#### [TASK DESCRIPTION]
Count the lines in the items below that contain the string "Control", treating uppercase and lowercase as different. Reply with the number alone.

Word and element location data:
===
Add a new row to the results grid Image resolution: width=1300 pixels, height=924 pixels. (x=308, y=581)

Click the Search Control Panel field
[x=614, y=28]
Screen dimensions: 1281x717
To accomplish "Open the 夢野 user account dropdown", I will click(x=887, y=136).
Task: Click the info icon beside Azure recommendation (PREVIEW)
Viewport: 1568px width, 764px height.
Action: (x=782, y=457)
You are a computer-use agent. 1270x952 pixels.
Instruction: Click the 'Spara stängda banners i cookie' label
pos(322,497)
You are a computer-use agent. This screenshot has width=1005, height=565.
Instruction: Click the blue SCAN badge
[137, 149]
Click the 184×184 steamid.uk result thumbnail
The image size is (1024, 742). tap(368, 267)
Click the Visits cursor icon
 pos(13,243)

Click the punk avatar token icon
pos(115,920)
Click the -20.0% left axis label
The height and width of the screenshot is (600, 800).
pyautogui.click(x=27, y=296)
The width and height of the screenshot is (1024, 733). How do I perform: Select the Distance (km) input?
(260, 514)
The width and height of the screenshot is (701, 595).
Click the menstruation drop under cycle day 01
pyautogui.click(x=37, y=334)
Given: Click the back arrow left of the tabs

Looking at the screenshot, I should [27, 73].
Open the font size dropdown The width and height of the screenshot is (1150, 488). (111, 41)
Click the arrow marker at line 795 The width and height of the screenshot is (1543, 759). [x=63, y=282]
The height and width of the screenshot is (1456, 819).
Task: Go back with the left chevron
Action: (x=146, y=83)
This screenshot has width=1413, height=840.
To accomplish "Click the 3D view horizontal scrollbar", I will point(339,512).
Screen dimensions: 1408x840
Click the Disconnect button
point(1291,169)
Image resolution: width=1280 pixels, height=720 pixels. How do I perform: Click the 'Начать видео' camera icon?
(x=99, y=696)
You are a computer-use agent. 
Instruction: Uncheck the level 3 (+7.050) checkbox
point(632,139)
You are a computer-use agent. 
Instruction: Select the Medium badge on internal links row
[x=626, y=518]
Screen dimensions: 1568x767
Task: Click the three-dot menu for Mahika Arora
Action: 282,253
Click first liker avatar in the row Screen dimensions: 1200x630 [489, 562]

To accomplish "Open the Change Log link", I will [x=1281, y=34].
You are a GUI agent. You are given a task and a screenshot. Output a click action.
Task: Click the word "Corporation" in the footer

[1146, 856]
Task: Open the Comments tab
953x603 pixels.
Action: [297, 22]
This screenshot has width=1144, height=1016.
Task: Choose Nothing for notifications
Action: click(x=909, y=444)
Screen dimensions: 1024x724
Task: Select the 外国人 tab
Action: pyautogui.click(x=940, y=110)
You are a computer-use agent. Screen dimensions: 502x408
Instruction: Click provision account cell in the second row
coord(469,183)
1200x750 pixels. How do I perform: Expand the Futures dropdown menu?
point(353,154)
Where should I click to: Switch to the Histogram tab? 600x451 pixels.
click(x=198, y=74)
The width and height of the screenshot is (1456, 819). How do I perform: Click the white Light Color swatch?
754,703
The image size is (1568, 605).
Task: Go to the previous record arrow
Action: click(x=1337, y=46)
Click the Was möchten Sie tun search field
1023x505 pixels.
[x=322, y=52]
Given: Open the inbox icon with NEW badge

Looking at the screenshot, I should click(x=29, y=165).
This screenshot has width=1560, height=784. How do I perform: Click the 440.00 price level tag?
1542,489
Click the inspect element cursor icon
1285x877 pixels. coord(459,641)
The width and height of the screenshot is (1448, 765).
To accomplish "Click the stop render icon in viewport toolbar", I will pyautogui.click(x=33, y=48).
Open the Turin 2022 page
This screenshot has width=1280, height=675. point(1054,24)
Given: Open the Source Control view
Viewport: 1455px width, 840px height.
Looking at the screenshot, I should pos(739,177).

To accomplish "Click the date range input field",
===
#### [ANSWER TO THIS PROBLEM]
2